1 minute read

Fully Connected Layer

The most naive approach to process an image is to flatten all of its pixels into a vector and feed it into a fully connected layer.

Pros:

  • Very easy and straightforward to implement.

Cons:

  • It does not take into account spatial information of the pixels, i.e., each pixel is treated as an independent feature.
  • The number of parameters grows quadratically with the image size. For example, a 224x224 RGB image has already consumes 150k parameters.

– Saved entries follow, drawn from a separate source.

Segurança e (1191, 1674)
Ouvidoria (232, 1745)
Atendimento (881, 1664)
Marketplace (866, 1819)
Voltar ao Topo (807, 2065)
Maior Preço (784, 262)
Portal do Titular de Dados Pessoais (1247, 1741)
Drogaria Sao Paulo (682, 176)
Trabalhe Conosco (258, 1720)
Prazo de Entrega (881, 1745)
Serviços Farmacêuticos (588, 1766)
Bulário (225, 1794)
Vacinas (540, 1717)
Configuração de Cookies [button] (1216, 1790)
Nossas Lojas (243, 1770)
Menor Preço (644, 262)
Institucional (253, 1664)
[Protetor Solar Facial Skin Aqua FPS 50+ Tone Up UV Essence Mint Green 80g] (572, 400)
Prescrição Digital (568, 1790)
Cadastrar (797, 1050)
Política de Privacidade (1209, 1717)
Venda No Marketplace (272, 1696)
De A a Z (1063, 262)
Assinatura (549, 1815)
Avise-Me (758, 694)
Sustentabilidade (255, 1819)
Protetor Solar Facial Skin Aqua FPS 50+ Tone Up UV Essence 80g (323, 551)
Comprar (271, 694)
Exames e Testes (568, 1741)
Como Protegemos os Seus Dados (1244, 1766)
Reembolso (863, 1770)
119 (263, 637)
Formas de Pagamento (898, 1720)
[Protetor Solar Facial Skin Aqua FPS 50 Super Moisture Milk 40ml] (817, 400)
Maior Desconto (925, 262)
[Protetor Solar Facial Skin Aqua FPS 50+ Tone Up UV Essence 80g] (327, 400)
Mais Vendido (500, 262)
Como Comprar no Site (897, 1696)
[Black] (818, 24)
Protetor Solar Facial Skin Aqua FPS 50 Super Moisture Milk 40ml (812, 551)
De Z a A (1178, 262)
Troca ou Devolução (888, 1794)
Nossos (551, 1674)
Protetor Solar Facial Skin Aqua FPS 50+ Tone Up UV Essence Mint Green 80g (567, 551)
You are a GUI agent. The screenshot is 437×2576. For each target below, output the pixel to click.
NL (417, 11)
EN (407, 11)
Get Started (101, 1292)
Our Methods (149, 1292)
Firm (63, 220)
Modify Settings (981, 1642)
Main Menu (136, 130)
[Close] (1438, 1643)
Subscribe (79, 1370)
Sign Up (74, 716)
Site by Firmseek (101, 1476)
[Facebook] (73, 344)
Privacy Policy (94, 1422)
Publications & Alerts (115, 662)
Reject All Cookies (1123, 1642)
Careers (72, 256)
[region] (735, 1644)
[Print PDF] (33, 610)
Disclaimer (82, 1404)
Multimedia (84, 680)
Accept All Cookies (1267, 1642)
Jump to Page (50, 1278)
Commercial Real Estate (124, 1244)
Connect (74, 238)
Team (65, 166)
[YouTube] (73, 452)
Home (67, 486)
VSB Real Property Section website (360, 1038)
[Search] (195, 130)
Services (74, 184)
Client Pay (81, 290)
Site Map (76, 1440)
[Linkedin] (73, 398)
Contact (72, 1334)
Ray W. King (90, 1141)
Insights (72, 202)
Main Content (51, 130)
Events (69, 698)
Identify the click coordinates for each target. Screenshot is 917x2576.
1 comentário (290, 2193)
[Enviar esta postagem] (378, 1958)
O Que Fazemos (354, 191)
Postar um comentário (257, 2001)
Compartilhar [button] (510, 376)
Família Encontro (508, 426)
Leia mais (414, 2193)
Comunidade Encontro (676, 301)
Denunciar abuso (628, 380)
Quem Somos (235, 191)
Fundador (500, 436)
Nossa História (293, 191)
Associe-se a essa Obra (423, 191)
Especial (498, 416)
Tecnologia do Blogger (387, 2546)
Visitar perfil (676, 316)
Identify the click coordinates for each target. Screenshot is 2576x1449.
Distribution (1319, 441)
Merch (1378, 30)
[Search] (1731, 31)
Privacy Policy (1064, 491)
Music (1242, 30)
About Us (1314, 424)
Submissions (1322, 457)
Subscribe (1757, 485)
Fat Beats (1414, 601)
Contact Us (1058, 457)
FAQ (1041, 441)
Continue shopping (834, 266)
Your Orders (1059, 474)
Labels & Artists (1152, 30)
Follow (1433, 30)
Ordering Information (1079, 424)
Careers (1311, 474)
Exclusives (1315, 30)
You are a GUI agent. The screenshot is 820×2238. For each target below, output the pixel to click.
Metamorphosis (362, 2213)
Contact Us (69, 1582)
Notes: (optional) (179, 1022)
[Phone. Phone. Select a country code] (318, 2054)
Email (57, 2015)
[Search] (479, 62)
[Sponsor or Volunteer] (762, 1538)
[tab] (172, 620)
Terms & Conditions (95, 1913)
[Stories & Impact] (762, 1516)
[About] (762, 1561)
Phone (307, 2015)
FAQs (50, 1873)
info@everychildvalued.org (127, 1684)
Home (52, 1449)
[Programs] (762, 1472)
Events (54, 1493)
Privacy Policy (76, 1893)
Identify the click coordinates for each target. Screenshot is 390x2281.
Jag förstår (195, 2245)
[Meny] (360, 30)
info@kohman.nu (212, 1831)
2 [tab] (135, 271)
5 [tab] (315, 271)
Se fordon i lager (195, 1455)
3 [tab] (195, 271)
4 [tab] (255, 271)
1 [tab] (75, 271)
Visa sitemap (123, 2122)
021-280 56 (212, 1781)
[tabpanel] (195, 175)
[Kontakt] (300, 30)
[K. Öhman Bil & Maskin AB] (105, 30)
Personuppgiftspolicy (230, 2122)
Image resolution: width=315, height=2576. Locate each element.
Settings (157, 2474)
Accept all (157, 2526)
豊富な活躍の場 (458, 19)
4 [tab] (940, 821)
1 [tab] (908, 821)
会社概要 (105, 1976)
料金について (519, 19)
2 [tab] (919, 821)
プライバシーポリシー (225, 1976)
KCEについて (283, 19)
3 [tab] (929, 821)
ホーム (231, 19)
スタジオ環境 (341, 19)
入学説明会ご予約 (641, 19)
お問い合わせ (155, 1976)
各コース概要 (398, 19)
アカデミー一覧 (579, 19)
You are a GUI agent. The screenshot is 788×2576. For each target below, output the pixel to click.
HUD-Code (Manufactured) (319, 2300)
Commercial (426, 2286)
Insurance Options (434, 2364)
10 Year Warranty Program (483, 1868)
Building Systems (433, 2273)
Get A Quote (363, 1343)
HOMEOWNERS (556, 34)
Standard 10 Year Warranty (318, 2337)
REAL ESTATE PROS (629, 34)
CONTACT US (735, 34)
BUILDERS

Convolutional Neural Network

CNN has been around since 1998. The main idea of CNN is the filter/kernel that is applied for each patch of the image. This filter is shared across the entire image. The value of the filter is learned during training.

cnn

Pros:

  • It takes into account spatial information of the pixels due to the convolution operation.
  • The number of parameters is controlled by the filter size and the number of filter, which is independent of the image size.

Cons:

  • Cannot capture long-range dependencies between pixels that are located faraway (depending on the filter size).

Vision Transformer

After the booming of transformer in NLP, it is also adopted to the vision domain. The first work that introduces it is ViT. The main idea is to treat the image as a sequence of patches. Each patch is flattened into a vector and fed into a transformer encoder.

vit

Pros:

  • It can capture long-range dependencies between pixels because each pixel can attend to every other pixel.

Cons:

  • It inherits the computational limitation of transformers in which the computational cost grows quadratically with the sequence length.
  • Transformer lacks inductive biases inherent to CNN, such as translation equivariance and locality.

Swin Transformer

Motivated by the problems in ViT, Swin-ViT proposes a new architecture that combines the best of both worlds. The main idea is to perform the self-attention mechanism but only on patches of the image instead of the whole image as in ViT. This way the computational cost does not grow quadratically with the image size. Moreover, this also introduce back the inductive biases that are inherent to CNN.

swin

Pros:

  • Significantly lower number of parameters compared to ViT, but achieves better performance.

Cons:

  • The computational cost is still high compared to CNN.